• İstanbul 16 °C
  • Ankara 12 °C

NEDEN KİTAP OKUMUYORUZ-2

M. Ali ABAKAY

Bir önceki yazımızda alt alta sıraladığımız, facebook ortamında yayınlarken oldukça beğeni toplayan, ilginç yorumlara zemin hazırlayan sözlerin geride kalanlarını yayınlıyoruz.

 

Sanal ortamda yer verdiğimiz makalelerin okunabilirlik oranı neredeyse yok, beğenen dostlar da ayıba kaçmasın düşüncesiyle beğeniyle taçlandırır, yazdıklarımızı.

 

Kitap okumayı bırakın, kendisiyle ilgili-alakalı bir makaleye üç-beş dakika ayırmaktan aciz olan okur, ilgisini çekecek fotoğraflar yayınlandı mı, kaydını alır, paylaşıma sunar.

 

Niçin bu denli okumaktan alıkoyduk, kendimizi?

 

Televizyona ayırdığımız süre, sanal ortamda tükettiğimiz saatler, yirmi dört saatimizin yarısından çoğunu alır gibi oldu. Evde sürekli oturanları hesaba dahil edersek, bu oran oldukça ürpertici rakama yükselir.

 

Bizi, kitaba zaman ayırmaktan alıkoyan sebepler üzerinde düşünürken, kendimizce teste dönüşen sözler, kısa ve hemen okunabilirlik oranıyla çok beğenildi. Anlık beğenmeler, elbette unutulur. Okunan kitaptan sözler, gerektiğinde elimizin altında tekrar okunmayı bekler.

 

Yorumsuz ve olduğu gibi, yetmiş iki saatte paylaştığımız, kimi zaman hüzün kimi zaman tebessüm hali sözleri kaldığımız yerden paylaşıyoruz:

   

 

Huzuru bulmak için serçe kuşu misali sığınsak bir çınar ağacının dalındaki yaprağa ve dursak yağan yağmura inat, sabırlıca.

 

Denizin olduğu memlekette doğmadım. Yüzme bilmem, hırçın dalgalar götürürse yüreğimi, üşürüm, utangacım soğuk sulara karşı.

 

 

Ve gecenin kaçınılmaz başlangıcı. Günün nihayeti geceyle başlar. Hayırlı okumalar!..
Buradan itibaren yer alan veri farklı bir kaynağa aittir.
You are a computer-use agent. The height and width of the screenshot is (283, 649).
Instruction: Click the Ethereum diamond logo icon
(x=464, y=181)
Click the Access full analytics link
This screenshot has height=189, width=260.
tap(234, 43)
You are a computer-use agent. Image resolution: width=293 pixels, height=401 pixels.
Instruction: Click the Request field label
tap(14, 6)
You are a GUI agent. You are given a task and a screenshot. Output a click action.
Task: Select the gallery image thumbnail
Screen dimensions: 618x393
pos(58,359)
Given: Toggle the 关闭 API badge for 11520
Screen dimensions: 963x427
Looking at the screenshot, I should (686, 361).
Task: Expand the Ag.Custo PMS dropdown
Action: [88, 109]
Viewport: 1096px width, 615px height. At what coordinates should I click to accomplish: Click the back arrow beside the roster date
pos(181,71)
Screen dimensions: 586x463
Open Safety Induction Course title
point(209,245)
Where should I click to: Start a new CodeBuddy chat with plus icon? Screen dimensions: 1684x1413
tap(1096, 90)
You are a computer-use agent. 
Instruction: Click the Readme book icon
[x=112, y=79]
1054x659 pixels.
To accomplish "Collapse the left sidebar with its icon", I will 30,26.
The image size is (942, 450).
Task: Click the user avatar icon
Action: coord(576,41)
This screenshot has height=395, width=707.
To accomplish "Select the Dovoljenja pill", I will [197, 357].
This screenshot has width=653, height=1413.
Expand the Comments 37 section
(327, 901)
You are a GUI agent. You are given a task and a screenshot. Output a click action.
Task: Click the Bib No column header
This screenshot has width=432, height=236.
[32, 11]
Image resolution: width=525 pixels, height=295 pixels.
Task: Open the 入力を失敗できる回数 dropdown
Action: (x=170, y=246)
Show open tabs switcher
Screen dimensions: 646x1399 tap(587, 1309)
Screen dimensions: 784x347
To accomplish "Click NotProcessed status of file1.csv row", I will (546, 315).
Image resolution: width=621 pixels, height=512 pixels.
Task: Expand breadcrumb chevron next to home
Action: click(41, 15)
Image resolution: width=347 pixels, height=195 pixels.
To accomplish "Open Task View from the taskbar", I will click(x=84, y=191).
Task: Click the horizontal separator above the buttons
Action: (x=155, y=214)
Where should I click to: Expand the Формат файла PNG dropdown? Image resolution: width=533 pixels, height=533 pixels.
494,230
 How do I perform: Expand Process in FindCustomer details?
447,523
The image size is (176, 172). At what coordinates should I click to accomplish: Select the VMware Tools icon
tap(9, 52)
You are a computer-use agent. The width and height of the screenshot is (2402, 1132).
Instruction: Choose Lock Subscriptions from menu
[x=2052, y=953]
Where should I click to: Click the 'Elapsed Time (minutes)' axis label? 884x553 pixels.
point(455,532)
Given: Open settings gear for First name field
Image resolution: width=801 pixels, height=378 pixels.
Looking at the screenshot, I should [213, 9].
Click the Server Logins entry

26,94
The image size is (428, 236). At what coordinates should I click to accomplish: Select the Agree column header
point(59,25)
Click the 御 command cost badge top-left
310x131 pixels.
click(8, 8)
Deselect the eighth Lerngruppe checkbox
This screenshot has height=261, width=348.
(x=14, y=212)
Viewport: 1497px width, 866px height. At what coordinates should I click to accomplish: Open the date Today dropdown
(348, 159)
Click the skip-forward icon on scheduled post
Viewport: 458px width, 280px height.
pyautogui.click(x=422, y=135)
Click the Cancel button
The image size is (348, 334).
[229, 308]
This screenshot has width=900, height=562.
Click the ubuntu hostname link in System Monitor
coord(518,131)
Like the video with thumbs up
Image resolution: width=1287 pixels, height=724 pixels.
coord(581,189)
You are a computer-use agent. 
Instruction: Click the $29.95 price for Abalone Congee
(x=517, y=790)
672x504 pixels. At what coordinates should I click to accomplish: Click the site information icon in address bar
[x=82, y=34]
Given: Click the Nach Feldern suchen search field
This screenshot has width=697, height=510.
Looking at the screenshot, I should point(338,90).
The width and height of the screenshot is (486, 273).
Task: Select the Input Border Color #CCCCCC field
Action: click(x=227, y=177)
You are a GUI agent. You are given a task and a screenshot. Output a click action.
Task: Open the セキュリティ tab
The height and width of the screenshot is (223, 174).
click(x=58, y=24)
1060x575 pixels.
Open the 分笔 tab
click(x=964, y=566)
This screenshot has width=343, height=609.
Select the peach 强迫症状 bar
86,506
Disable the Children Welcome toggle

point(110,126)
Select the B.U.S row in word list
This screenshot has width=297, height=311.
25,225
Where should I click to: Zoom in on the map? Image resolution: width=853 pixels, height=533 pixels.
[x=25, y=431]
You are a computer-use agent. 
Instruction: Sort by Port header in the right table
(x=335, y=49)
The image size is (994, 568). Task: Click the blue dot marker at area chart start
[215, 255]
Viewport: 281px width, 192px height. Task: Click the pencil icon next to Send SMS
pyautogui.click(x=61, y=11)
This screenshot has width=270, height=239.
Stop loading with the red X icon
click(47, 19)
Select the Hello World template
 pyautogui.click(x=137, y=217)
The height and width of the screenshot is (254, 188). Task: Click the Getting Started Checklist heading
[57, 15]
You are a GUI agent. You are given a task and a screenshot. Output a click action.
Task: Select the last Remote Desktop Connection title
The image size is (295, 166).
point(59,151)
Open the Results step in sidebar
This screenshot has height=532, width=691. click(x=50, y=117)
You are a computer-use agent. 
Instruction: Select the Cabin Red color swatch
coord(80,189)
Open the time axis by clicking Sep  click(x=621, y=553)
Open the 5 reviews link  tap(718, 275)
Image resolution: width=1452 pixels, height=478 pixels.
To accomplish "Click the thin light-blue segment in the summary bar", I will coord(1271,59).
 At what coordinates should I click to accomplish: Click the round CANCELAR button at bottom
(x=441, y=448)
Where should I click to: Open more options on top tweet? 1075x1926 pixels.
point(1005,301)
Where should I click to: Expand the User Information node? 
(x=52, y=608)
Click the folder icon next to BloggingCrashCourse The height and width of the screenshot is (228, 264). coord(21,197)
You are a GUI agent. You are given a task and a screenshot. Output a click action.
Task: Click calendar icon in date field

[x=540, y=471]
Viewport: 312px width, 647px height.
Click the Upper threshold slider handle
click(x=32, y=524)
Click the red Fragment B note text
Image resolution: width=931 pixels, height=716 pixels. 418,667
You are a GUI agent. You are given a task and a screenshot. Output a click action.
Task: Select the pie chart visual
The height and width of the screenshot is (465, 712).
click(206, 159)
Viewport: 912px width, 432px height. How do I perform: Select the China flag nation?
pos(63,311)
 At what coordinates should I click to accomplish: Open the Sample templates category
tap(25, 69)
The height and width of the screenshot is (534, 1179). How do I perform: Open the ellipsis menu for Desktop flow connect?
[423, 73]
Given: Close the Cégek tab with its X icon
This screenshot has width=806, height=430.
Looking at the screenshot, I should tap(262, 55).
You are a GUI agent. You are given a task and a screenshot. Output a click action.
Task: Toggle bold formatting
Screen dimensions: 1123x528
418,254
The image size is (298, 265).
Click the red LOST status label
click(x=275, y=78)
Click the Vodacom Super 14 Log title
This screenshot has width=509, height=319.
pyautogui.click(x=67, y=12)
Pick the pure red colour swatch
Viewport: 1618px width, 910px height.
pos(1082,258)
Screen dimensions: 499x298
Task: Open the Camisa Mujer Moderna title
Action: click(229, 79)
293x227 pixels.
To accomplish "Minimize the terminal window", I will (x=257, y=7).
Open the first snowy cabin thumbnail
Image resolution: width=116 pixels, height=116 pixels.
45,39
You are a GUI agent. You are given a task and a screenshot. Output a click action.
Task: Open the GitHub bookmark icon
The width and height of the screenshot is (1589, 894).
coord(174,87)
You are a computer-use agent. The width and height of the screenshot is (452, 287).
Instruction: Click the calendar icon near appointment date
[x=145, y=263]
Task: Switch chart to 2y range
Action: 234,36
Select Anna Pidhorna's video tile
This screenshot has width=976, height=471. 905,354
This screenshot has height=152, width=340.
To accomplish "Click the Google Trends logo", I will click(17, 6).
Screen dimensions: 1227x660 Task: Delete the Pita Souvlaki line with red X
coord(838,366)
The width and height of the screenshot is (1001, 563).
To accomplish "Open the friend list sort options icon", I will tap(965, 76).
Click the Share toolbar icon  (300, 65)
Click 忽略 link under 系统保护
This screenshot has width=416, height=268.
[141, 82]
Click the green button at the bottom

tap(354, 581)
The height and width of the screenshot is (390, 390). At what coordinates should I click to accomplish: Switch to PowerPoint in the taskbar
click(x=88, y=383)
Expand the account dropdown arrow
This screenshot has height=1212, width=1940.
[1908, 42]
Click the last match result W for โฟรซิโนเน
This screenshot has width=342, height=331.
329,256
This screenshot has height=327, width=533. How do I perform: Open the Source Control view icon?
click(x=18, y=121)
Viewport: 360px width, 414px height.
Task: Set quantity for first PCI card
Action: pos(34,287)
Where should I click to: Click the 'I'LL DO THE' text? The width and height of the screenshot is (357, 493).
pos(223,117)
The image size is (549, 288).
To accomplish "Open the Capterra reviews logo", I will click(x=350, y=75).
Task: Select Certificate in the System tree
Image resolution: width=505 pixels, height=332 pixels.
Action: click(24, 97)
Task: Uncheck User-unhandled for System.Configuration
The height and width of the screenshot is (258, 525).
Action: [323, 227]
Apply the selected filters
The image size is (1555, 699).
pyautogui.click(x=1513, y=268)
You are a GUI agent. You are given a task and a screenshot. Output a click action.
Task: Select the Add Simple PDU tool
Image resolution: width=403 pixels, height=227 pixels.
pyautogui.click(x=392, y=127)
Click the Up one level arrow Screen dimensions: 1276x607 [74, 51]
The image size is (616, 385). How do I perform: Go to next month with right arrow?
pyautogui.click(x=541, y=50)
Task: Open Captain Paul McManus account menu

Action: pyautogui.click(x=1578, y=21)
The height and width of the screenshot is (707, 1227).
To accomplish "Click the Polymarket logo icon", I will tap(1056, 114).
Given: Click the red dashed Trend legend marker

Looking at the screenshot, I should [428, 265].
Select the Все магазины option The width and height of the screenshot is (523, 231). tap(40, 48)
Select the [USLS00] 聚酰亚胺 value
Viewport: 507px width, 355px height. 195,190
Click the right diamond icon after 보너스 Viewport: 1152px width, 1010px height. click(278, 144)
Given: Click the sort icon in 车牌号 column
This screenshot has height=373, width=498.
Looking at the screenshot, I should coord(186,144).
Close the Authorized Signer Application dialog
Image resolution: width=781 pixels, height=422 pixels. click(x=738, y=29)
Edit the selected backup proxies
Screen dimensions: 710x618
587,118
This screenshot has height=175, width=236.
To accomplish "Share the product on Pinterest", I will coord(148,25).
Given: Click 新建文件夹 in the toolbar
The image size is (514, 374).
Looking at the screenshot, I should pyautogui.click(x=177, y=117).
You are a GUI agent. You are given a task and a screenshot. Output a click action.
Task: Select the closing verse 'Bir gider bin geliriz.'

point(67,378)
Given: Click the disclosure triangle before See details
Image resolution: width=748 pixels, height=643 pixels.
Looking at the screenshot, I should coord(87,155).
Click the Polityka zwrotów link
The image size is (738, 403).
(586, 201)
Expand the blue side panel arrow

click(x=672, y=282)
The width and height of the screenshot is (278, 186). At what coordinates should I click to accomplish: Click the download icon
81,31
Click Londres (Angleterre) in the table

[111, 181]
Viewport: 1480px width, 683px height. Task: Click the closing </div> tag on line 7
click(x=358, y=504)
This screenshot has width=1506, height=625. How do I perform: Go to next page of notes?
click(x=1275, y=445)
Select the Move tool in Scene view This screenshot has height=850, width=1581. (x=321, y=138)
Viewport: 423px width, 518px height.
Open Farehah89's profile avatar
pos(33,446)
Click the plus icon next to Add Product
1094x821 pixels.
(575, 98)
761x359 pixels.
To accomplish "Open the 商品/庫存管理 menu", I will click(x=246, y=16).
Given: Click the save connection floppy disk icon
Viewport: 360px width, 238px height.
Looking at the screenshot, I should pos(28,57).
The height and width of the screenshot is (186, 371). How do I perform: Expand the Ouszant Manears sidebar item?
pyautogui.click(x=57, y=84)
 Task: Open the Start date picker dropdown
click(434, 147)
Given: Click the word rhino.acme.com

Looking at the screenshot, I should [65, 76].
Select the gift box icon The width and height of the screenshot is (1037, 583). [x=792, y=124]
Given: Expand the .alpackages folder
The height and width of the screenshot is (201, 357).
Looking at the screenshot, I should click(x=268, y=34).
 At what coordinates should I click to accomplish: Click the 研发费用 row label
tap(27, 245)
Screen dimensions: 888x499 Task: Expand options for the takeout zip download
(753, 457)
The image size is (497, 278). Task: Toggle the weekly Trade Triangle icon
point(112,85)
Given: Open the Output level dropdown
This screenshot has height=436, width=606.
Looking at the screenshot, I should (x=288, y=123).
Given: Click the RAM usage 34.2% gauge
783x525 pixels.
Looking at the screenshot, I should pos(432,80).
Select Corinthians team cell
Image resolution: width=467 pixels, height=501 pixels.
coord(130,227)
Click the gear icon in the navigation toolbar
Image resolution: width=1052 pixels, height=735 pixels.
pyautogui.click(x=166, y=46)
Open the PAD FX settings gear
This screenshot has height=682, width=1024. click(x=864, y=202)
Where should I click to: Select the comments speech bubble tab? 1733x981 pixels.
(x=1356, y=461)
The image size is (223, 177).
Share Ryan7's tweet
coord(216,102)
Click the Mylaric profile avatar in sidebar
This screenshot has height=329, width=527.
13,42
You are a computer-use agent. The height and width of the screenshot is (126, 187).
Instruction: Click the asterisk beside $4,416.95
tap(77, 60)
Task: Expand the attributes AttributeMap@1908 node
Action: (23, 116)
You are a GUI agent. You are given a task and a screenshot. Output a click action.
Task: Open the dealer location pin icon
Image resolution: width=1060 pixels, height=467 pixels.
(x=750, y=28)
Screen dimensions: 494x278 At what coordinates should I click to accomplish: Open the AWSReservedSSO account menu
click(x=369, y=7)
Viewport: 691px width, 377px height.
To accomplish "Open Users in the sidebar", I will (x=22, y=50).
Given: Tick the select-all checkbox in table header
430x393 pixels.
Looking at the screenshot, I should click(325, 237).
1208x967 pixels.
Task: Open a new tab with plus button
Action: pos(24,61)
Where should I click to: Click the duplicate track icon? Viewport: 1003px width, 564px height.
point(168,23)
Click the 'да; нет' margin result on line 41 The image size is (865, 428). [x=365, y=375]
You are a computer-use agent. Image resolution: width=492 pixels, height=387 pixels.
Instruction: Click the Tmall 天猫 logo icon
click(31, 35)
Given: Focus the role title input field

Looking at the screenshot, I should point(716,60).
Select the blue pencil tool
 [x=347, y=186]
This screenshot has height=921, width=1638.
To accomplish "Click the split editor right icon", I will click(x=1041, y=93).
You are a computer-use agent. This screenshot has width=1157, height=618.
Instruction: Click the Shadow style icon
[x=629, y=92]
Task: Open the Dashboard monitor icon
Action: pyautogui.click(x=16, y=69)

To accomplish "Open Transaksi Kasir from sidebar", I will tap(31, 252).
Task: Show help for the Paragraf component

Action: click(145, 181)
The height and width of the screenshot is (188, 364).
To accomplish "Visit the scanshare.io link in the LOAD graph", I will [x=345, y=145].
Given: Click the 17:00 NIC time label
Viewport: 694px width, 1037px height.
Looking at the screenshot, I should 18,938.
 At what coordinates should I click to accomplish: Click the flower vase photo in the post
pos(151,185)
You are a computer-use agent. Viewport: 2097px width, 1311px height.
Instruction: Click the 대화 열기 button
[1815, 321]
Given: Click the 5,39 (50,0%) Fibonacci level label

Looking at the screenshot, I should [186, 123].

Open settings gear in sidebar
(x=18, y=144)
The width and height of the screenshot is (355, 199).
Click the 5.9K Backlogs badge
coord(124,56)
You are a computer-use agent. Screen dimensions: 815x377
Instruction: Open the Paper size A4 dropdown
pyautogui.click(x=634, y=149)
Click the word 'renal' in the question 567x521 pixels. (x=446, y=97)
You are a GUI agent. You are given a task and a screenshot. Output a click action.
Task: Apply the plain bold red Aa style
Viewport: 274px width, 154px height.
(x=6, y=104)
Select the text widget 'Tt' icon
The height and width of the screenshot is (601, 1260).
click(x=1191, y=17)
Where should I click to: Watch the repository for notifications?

Kitap sayfaları arasında boğulma. Kitap, bir deryadır, böyle öğrendik. Yüzme öğren!..

Yazarlık kurslarına gidilerek yazar olunsa her kedi avcı olurdu!..

Çağrılmadığımız fuara, festivale gitmeme kararını aldık, kimse haberdar değil!..

Kumaş kötüyse terzi ne yapsın?

Sanal arkadaşlık kumsalda atılan imzaya benzer. Deniz dalgası imzayı siler.

Huzuru köyde kasabada arayanlar, şehri neden seviyor? Hani şehirler güzeldi?...

Biz söyleriz de söylediklerimize göre yaşıyor muyuz?

İnsan yazdığı ve düşündüğüyle sorumluysa hayrı dokunmayanın kıymeti hükümsüzdür.

Kişinin hayal dünyası ruh aynasıdır. Dostlar benim aynam kırıldı!..

Okuduğuyla düşündüğü bir olmayanın arkadaşı iblistir. Şeytan iblis midir?

Yazar olmuşuz ne kıymet taşır? Okunmadıktan sonra ne anlaşılır?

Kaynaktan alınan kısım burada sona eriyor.